◆ **Task item**
Reproduce the stretch of the work-in-progress text below from "Work In Progress Shop" through "your manufacturing floor?", word for word.

Top of Excerpted text

Work In Progress Shop Status

Wouldn’t it be nice to just look up on a big screen and see the current status of all your work in progress? Sort-of like the airport “Arrivals” and “Departures” screens. Those screens are intended to inform you instantly, and then let you move on. Wouldn’t it be cool to have a screen like that on your manufacturing floor?

Watch the video below for an introduction.

Once you catch the vision for a screen like this, consider downloading Standard Time®. ST has a screen just like that. It has configurable columns to display just the information you’re interested in. Here are some to consider:

  • Job name
  • Started date
  • % Complete and % Status
  • Employee
  • Department
  • Is the timer running for each job?
  • Hours spent so far
  • Cost incurred so far
  • Estimated duration
  • Current status
  • Last activity
  • Programmable key performance indicators

Put the WIP window on a 70″ LCD screen, so it can be viewed from a distance. Now everybody has shop floor status and can see the progress on their relevant work orders.

 

Project Management for Manufacturing and Engineering

Engineering and manufacturing go together, as shown in the video below. You can’t do the milling and molding without the up-front planning. So what tools do you have for that?

If you want a project management tool for both engineering and manufacturing, consider Standard Time®.

Not only do you get task lists, task planning, project management for the engineering side, you also get the manufacturing execution software for the actual product production and assembly. Design engineers plan their projects, track their time, and complete the product development phases. Manufacturing engineers plan the execution. And finally, operators on the shop floor track the actual hours consumed in each task. Now compare what you’re actually getting on the floor with expectations.

Bottom of Excerpted text
Top of Excerpted data

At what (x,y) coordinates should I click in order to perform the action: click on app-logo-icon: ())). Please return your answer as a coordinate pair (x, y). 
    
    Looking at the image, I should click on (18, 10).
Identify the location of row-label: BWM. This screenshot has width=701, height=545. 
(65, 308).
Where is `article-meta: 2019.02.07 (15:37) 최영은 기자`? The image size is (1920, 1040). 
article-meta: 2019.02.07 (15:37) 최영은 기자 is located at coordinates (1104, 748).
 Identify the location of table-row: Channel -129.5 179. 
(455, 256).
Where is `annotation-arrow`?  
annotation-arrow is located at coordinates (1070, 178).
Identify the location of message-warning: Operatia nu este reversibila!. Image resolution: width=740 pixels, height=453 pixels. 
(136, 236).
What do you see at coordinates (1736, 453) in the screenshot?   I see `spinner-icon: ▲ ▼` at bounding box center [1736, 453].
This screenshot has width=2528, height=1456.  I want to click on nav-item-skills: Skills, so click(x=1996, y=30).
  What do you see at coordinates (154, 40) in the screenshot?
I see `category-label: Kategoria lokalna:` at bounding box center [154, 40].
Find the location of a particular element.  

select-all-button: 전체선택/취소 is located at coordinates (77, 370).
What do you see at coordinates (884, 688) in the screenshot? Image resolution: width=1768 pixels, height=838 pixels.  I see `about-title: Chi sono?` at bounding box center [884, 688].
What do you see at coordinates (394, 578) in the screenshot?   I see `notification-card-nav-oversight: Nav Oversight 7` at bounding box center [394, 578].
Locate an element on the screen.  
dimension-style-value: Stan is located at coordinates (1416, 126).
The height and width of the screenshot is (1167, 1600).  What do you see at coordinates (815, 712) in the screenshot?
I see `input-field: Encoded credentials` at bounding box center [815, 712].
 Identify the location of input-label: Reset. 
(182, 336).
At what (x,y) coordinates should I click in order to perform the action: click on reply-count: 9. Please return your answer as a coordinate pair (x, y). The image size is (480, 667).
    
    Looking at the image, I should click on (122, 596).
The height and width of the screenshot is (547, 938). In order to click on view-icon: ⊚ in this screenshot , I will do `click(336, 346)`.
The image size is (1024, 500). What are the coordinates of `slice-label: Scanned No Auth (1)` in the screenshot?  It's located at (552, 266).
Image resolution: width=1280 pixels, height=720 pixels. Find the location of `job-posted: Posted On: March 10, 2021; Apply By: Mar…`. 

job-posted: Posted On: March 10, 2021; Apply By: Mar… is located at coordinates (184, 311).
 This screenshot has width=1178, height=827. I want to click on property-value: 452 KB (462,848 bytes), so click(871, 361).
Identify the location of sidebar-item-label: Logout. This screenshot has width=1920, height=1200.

Bottom of Excerpted data

◆ **Expected answer**
Work In Progress Shop Status

Wouldn’t it be nice to just look up on a big screen and see the current status of all your work in progress? Sort-of like the airport “Arrivals” and “Departures” screens. Those screens are intended to inform you instantly, and then let you move on. Wouldn’t it be cool to have a screen like that on your manufacturing floor?